Application to Today's Therapy - Logotherapy
In the second half of the book, Frankl developed his theory of Logotherapy, one of the key foundational theories in 20th century psychology. Under Logotherapy theory, life always has meaning, and it is the main drive in a person's existence to seek out some meaning for life. It is this search that provides psychological meaning in each individual person.

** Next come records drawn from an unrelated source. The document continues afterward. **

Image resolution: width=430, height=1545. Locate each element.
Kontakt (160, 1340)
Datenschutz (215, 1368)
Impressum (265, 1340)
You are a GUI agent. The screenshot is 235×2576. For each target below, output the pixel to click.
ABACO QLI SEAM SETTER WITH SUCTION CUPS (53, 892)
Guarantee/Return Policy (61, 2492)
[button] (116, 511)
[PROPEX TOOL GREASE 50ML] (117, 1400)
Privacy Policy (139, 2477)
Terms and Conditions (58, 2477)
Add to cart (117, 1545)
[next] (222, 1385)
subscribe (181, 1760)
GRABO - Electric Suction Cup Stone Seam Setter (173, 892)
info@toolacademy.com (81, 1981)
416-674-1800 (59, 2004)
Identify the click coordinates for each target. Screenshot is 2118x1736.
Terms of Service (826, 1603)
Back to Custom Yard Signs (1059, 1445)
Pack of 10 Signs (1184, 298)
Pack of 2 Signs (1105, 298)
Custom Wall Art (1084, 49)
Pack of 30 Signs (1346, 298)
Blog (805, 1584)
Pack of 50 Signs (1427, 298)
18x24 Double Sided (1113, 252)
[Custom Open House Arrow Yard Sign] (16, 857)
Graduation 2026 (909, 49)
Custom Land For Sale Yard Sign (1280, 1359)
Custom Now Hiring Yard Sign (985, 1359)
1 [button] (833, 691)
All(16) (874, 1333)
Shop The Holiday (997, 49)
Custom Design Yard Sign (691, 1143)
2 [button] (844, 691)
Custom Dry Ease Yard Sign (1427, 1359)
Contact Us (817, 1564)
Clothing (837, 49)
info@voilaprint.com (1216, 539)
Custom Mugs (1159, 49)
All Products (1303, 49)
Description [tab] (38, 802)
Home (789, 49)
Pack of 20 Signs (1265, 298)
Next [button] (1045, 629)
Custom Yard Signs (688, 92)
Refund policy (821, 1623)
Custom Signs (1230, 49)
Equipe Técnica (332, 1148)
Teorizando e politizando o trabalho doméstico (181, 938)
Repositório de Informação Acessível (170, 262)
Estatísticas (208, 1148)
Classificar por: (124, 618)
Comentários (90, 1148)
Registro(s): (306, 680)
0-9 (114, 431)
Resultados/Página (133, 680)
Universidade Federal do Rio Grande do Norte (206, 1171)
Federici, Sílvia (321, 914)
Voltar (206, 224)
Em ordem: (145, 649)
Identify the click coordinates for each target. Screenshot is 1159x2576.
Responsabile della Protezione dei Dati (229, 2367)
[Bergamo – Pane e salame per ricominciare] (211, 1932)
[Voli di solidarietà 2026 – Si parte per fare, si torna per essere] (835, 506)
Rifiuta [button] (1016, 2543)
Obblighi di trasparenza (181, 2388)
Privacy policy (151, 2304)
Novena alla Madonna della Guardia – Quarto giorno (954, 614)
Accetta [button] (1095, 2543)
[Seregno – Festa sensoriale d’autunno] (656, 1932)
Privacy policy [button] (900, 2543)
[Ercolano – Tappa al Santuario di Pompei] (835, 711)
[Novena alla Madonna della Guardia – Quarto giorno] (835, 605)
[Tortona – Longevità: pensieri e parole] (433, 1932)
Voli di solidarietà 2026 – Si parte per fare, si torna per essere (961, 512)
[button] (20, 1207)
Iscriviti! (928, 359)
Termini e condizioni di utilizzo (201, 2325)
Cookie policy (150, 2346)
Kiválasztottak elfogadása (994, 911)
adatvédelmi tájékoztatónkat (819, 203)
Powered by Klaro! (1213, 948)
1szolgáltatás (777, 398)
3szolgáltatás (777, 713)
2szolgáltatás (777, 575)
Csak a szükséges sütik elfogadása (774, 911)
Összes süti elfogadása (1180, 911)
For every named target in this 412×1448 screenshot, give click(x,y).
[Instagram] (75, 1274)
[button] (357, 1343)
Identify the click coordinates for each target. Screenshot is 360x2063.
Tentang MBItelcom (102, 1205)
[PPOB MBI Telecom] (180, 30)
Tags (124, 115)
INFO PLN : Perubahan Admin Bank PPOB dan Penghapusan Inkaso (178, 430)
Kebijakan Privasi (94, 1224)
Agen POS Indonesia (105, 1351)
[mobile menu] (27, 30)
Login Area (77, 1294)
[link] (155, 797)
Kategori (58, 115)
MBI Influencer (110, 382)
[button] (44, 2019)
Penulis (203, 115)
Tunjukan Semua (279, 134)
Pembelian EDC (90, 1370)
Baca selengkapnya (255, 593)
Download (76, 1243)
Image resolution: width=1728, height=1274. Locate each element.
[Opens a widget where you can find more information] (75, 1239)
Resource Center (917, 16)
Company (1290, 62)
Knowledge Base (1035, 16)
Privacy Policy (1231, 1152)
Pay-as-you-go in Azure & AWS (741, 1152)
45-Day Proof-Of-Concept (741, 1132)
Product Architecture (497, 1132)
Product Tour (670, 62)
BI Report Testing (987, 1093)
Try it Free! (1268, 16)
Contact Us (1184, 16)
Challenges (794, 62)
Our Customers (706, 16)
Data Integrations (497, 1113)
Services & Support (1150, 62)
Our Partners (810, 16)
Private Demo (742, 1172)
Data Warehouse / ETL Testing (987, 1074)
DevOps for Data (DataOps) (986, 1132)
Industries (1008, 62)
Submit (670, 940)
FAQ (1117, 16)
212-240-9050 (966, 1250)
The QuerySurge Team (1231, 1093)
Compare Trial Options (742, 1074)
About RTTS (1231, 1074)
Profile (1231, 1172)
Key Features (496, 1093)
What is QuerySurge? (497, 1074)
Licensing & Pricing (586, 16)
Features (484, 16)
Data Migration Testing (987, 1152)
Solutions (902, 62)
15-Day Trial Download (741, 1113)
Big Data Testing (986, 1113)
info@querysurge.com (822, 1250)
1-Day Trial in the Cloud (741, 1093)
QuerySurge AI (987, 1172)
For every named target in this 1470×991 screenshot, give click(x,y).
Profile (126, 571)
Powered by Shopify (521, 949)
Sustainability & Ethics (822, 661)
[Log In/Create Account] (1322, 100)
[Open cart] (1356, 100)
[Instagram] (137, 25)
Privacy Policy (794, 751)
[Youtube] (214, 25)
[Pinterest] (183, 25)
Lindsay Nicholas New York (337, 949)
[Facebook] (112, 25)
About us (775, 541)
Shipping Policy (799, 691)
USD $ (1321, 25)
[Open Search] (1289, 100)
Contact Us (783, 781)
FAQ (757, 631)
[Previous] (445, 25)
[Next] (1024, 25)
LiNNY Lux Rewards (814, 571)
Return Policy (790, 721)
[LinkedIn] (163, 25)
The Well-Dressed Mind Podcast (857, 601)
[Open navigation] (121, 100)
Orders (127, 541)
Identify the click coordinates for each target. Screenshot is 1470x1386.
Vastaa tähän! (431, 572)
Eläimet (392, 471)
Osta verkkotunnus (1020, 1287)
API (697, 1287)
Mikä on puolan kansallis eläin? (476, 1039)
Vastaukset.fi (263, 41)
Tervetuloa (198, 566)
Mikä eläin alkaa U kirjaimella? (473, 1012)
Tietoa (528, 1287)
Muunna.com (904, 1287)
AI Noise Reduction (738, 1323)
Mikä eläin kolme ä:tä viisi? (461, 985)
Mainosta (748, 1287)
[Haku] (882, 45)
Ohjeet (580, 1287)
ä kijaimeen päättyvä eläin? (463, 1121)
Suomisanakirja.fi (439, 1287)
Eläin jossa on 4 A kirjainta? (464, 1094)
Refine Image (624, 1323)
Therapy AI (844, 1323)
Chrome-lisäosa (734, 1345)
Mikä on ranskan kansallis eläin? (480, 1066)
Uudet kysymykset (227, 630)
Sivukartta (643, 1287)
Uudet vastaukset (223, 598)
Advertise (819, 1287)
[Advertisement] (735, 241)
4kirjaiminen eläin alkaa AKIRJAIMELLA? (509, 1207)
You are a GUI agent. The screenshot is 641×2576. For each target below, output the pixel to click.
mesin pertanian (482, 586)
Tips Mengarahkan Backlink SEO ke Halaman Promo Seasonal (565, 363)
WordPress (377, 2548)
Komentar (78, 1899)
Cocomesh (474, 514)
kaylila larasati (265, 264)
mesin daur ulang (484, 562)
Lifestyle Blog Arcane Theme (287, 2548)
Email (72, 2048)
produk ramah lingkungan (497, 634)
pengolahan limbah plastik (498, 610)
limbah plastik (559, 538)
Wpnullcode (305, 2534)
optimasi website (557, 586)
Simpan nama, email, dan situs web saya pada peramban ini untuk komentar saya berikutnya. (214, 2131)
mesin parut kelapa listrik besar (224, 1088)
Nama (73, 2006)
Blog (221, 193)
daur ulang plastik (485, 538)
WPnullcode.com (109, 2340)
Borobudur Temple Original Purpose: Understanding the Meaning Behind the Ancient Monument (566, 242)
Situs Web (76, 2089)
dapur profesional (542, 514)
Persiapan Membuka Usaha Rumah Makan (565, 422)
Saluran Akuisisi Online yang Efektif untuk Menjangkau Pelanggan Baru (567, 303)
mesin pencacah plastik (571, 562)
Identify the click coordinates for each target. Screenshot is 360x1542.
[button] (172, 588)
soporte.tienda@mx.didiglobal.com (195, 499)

His warm writing style and objective voice help to mitigate any discomfort that his subject matter may cause, yet his intimate and dispassionate descriptions give a clear idea of how prisoners responded to the psychological and physical pressures that they endured. He notes that an intensification of inner life took place as prisoners remained longer in the camp, which was evidenced by a deepening of gratitude for Nature's beauty, because it gave solace to the men in their misery, and Frankl encouraged himself and his friends to practice making up jokes in order to counteract the dehumanizing camp environment. As in Logotherapy, dwelling on the past was not encouraged. Although memories of previously ordinary things, such as opening the door to his apartment or switching on electric lights, preoccupied Frankl, he felt that dwelling in the past was dangerous to his mental health, and turned his attention instead to conversing mentally with his wife, whose death at Auschwitz was unknown to him. During his internal talks with her, he experienced their deep love for one another, and realized in a transcendent moment that love is the greatest goal of humanity. He also perceived a universal voice telling him that life does have an ultimate purpose, and those profound experiences became part of the philosophical basis of Logotherapy. Frankl several times notes the essence of Logotherapy is expressed by Nietzsche as "He who has a why to live can bear almost any how", and Frankl asserts that finding the why of each life is the first goal of psychotherapy.